The determination of the efficiency of a combination of bentonite clay and MgSO₄ was successfully investigated. Intuitively, the use of MgSO₄ as a reagent in a highly concentrated AMD sample has proven beyond the envisaged reactions dynamics involved during destabilization-hydrolysis, a determinant to nucleation, aggregation and sedimentation. On the other hand, the efficiency of bentonite clay in co-removal of turbid materials (TSS, TDS, NOM, colour, toxic metals) was extensive. The experimental results show that optimal removal of turbid materials is not dependent upon the use of costly sophisticated process reagents (coagulants/flocculants), but economically viable reagents that are abundant and effective.

A flocculant (bentonite clay and MgSO₄ exhibit different reactivity compared to that of each reagent individually, i.e. depressing the pH of a solution, increasing the EC and showing redox reaction. Based on highly turbid material removal efficiency exhibited by a flocculant, it shows high destabilization-hydrolysis potential, high NOM, toxic metals, colour and inorganic matter. Turbid materials removal results for the samples dosed with a flocculant with mixing are slightly identical to the results of the samples dosed with the same flocculant with shaking, the former showing a slightly lower performance compared to the latter. Rapid mixing is attributed to production of treated effluent of poor quality due to floc rupture being responsible for de-flocculation and re-stabilization. The finding indicates that gentle mixing (shaking) is an ideal method to employ for mechanical agitation. The flocculant has a high sorption capacity as demonstrated by the crystal morphology of the SEM micrographs.

Based on the physical and chemical properties of both bentonite clay and MgSO₄, i.e. porosity, T-O-T structure, high ionic exchange property (CEC), acidity, high solubility, oxidizing potential, among other, the removal of turbid materials is a physico-chemical phenomenon.
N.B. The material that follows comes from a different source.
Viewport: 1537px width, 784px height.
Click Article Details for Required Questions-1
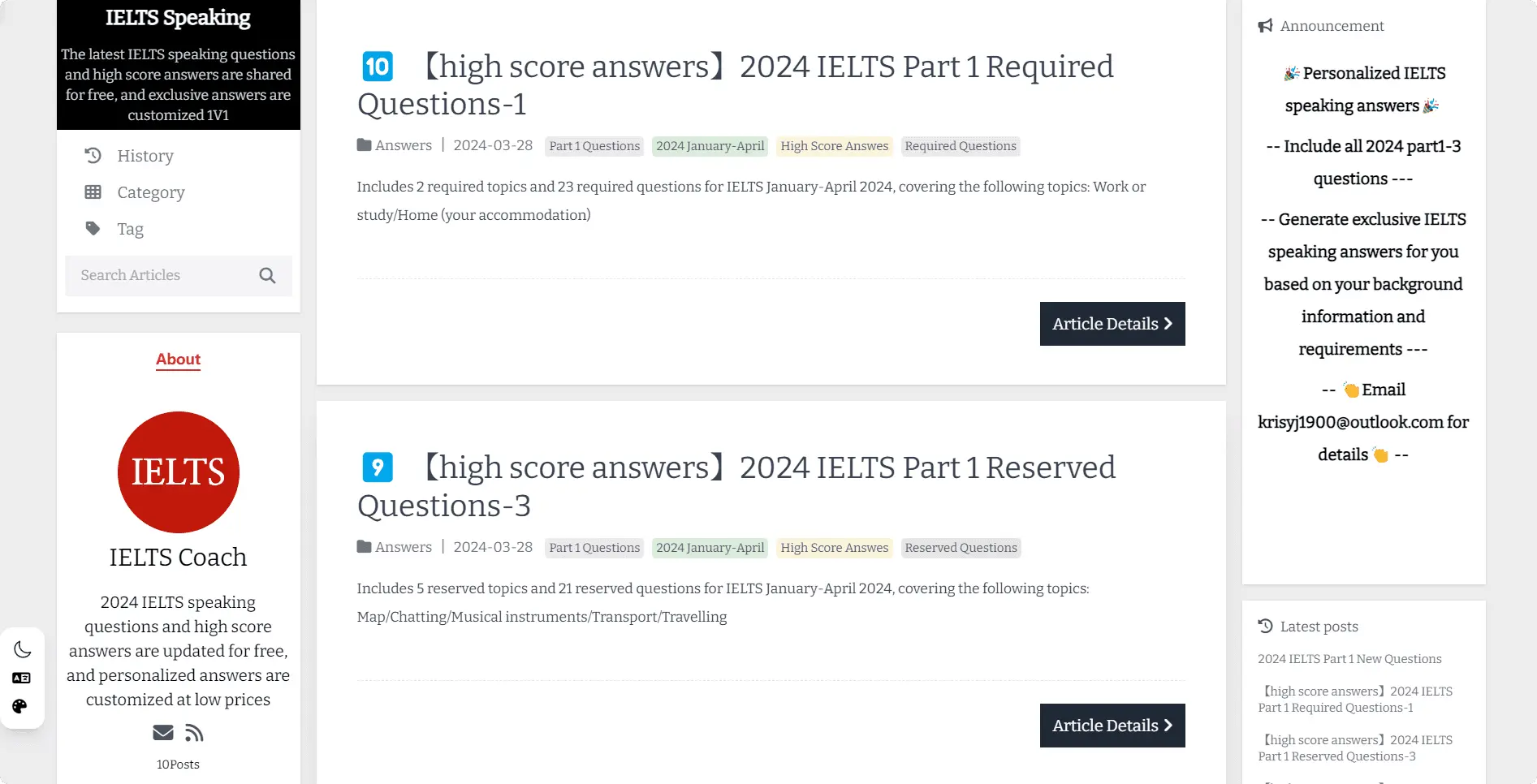1112,323
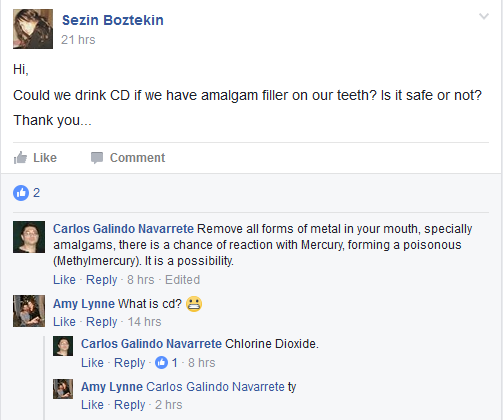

Dense (sponge-like) flocs shown by SEM micrographs are indicative of the maximum mass transfer of the colloidal particles through sorption.

The determination of this study reveals that a combination of bentonite clay and MgSO₄ is an ideal cost-effective flocculant to be employed in the treatment of composite AMD.

All relevant data are included in the paper or its Supplementary Information.